In an article recently posted to the Meta Research website, researchers proposed a fused kernel implementation with SplitK work decomposition for W4A16 quantized inference. The implementation improved the skinny matrix-matrix multiplications prevalent in foundation model inference workloads.
Background
Although several studies have been performed to design efficient general matrix multiplication (GEMM) kernels, only a few studies have focused on high-performance kernel designing for memory-bound computations, specifically those kernels common in inference. Matrix multiplications for inference are typically memory bound as the problem size creates skinny matmuls where the small dimension is the batch size, coupled with memory throughput and graphics processing unit (GPU) compute limitations.
The proposed approach
In this study, researchers presented a fused matrix multiplication kernel implementation for W4A16 quantized inference, where they used a SplitK work decomposition to perform GEMM and dequantization in a fused kernel. Specifically, an optimized Triton kernel implementation was proposed for quantized matrix-matrix multiplications in inference workloads where the problem is memory-bound.
The SplitK work decomposition with atomic reductions was leveraged in place of the conventional data parallel (DP) decomposition and integrated with dequantization to provide a single-step fused dequant and matrix multiply kernel. Researchers implemented the kernel in Triton as it offers cross-hardware compatibility and an easy-to-use interface. They performed experiments by focusing on M = 1–16, corresponding to 1–16 batch size, a usual batch size range in large language model (LLM) inference. The experiments were performed on both NVIDIA H100 and NVIDIA A100.
Researchers primarily performed a comparative analysis between the performance of the traditional DP kernel and the SplitK kernel as a fused int4 dequantization kernel with a modified decomposition strategy, which was the key contribution of this study.
The methodology
The kernel received a quantized/packed int32 weight matrix, an FP16 activation matrix, and the zero and scale parameters as input, with the parameters being used for dequantizing the weight matrix. Bitwise operations were utilized to dequantize, scale, and shift the weight matrix.
Although the proposed implementation was tailored to adhere to the GPTQ-style int4 quantization, the method is general purpose and can be applied to other n-bit quantization methods. Subsequently, the dequantized weight matrix was integrated with the optimized SplitK GEMM.
The kernel in this study was based on the Triton FP16 SplitK implementation. SplitK launched extra thread blocks along the k dimension for partial sum calculation. Then, the partial results from every thread block were summed using atomic reduction. Thus, the fused kernel implementation performed GEMM, dequantization, and atomic reduction in one kernel launch with significant performance improvements.
The SplitK effectively decomposed the work into finer-grained partitions compared to the conventional DP block style, which allowed more evenly balanced usage of resources of the streaming multiprocessors (SMs). This results in a 61% increase in waves per SM on an A100 with the proposed kernel when compared with the standard DP block tiling. The finer-grained decomposition was enabled through the application of atomic operations.

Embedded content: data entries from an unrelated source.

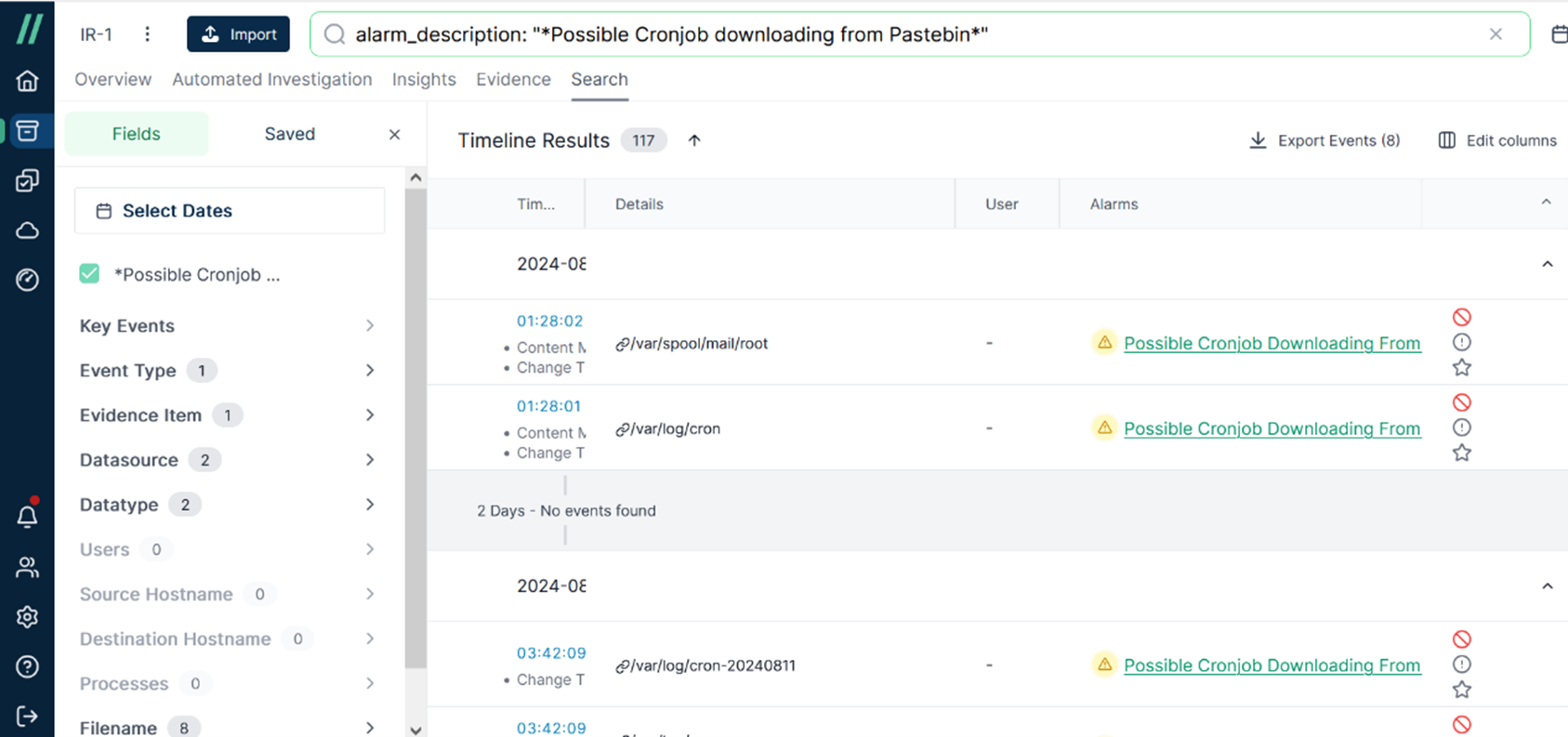Expand the Event Type filter
Screen dimensions: 1568x737
tap(229, 370)
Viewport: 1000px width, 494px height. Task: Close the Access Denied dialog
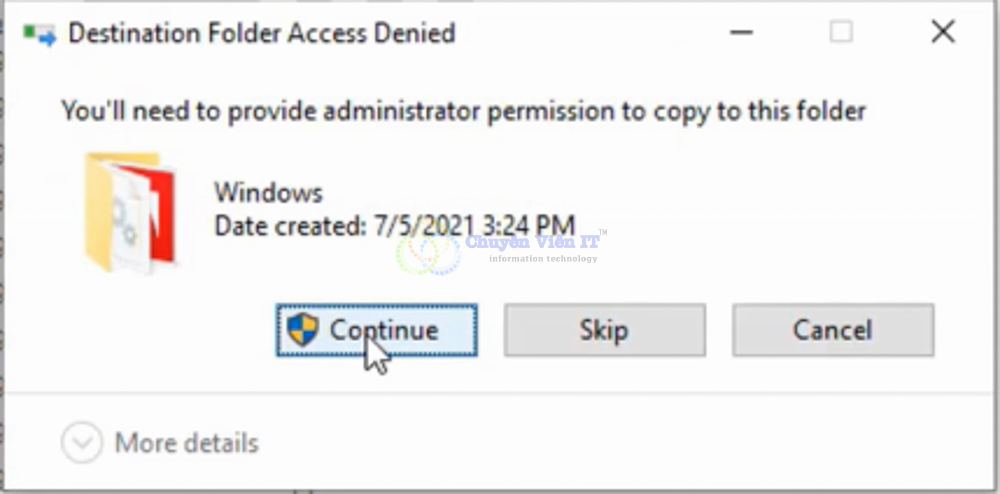942,33
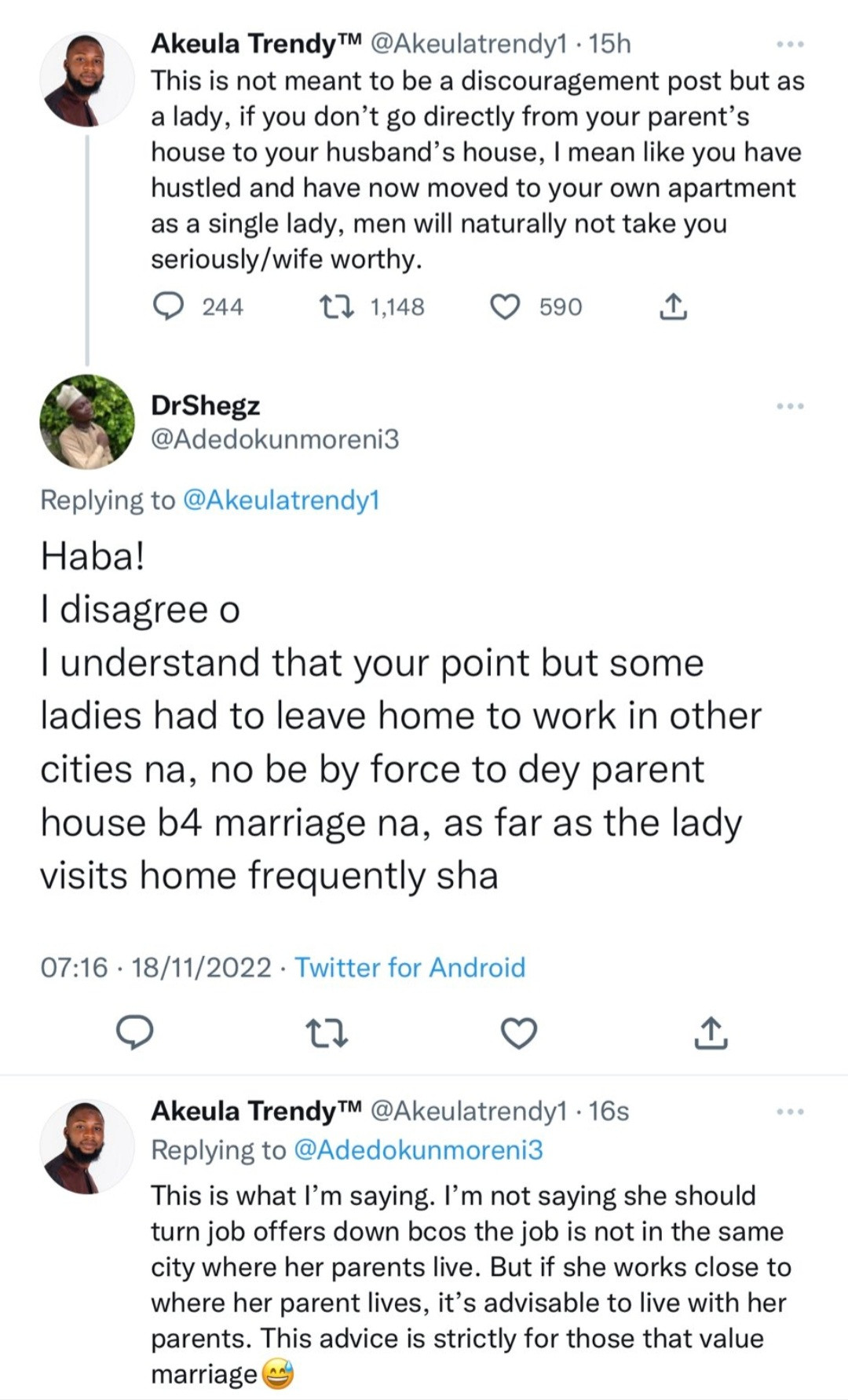The image size is (848, 1400).
Task: Share the top Akeula Trendy tweet
Action: [x=673, y=306]
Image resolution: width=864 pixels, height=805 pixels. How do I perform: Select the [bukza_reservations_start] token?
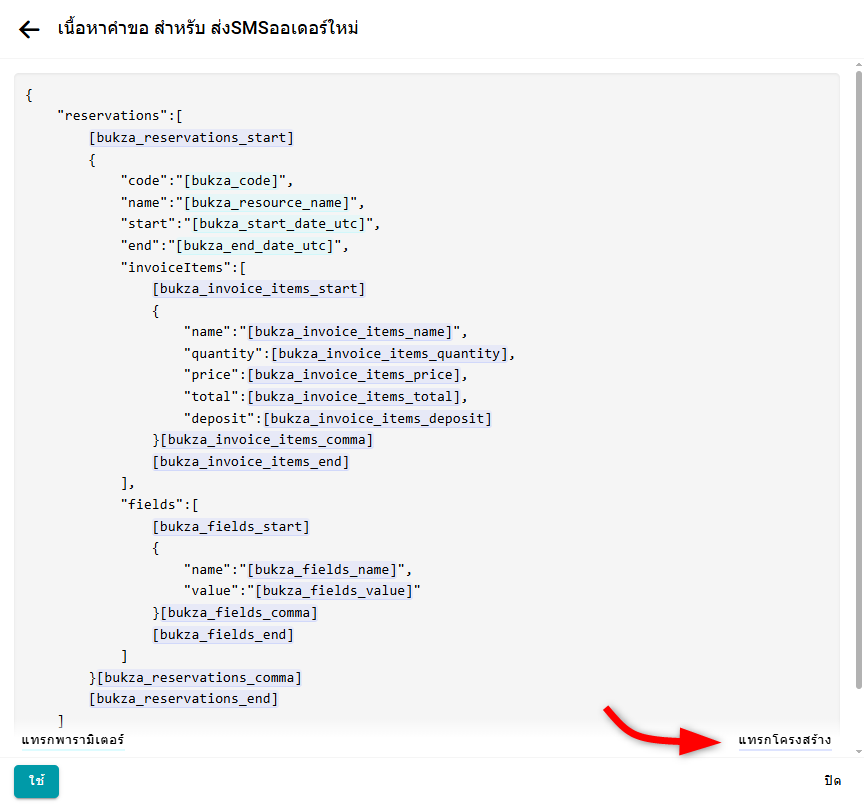[x=191, y=138]
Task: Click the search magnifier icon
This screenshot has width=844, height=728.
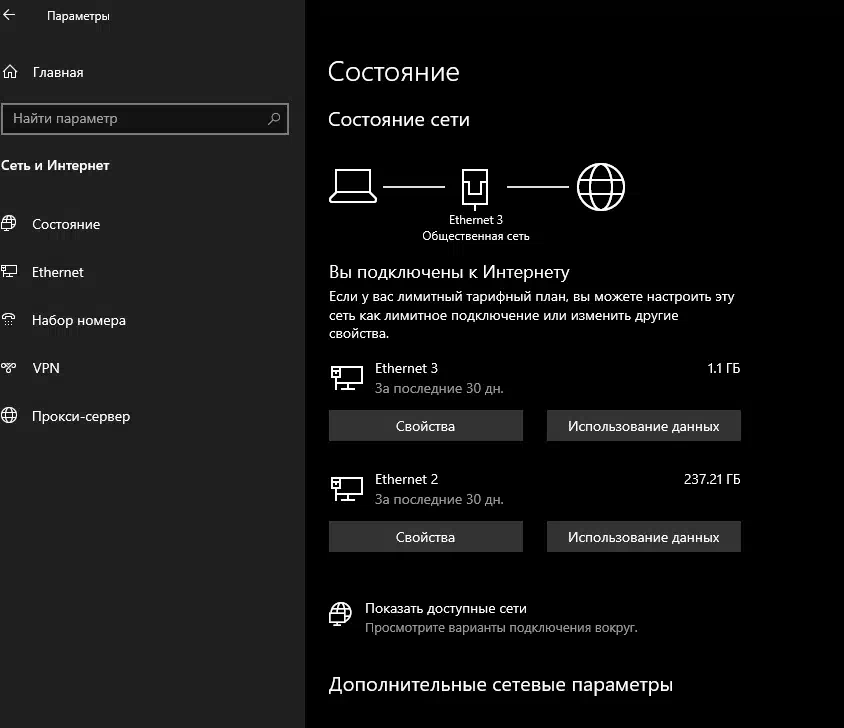Action: pyautogui.click(x=274, y=118)
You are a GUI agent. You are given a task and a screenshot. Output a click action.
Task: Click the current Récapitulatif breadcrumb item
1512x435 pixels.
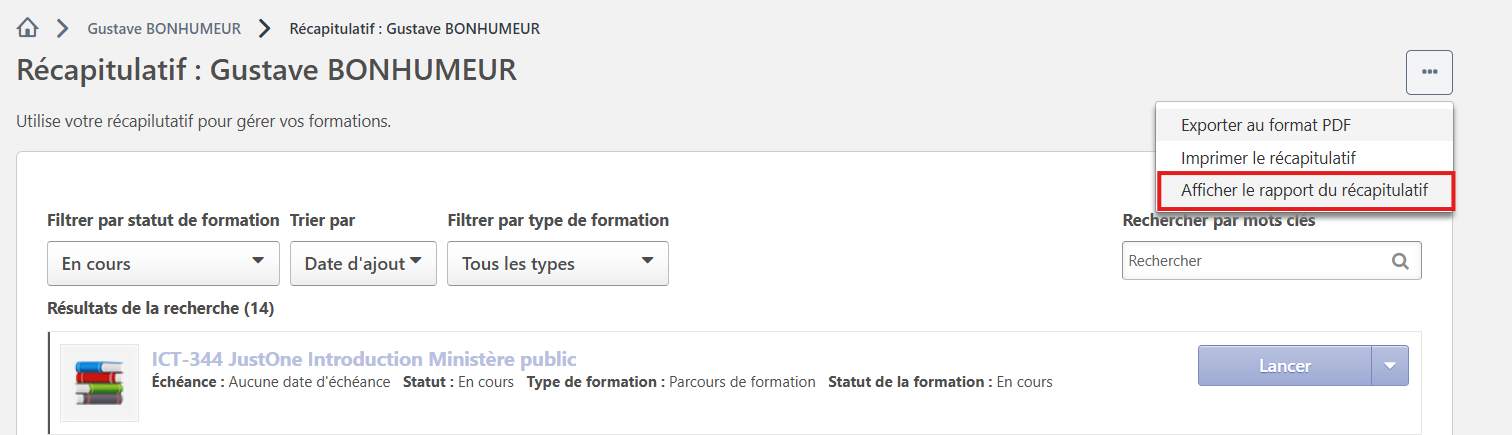(414, 29)
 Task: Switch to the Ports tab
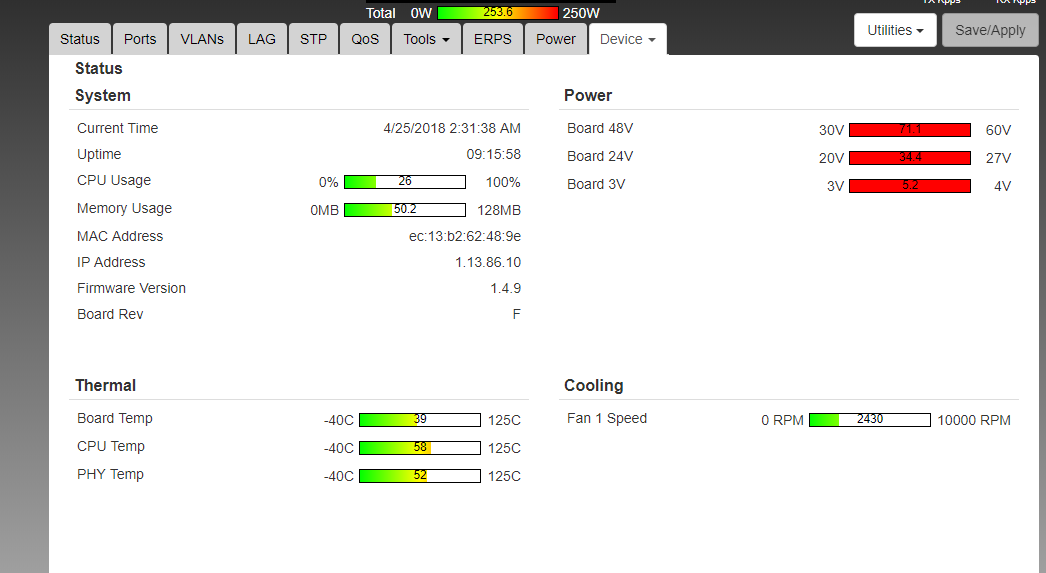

Researchers leveraged the atomic add function to ensure that thread blocks could update their partial results directly to the C output memory safely after completing their inner accumulation step, which is a part of the final result. This output memory was also updated by other thread blocks operating on subsets that contributed to the aggregated final multiply-accumulate output results for that specific C output tile. Thus, atomic adds ensured that thread blocks had exclusive access while writing their result, and updated the latest results.
However, steady performance degradation was observed with the rising matrix size on an A100 while the SplitK parameter was increased from 4 to 16 due to longer wait times of every thread block to obtain exclusive write access to a single memory output buffer. Proportionate performance gains were observed while moving from an A100 to H100 using the proposed SplitK kernel relative to the approach based on the DP block.
Research findings
The proposed fused kernel implementation successfully performs GEMM and dequantization through SplitK atomic reduction. Researchers benchmarked m, n, and k values that were relevant for llama-style inference inputs and displayed an average of 65% speed improvement on A100 and an average of 124% speed improvement on H100, with a peak improvement of 295%, compared to conventional blocked data parallelization strategies.
These speedups were driven by finer-grained work decomposition through the SplitK algorithm, which led to a higher SM occupancy, resulting in an enhanced global memory throughput through latency hiding and decreased wave quantization inefficiency.
Overall, the findings of this study demonstrated the effectiveness of the proposed approach and the potential of the current and future iterations of this fused kernel to cater to different hardware/software stacks that exist in workloads across the industry.
In the future, StreamK, the natural successor to SplitK, can be explored as the StreamK decomposition can enable even finer-grained optimal work decomposition than SplitK, leading to additional performance improvements for GEMM workloads.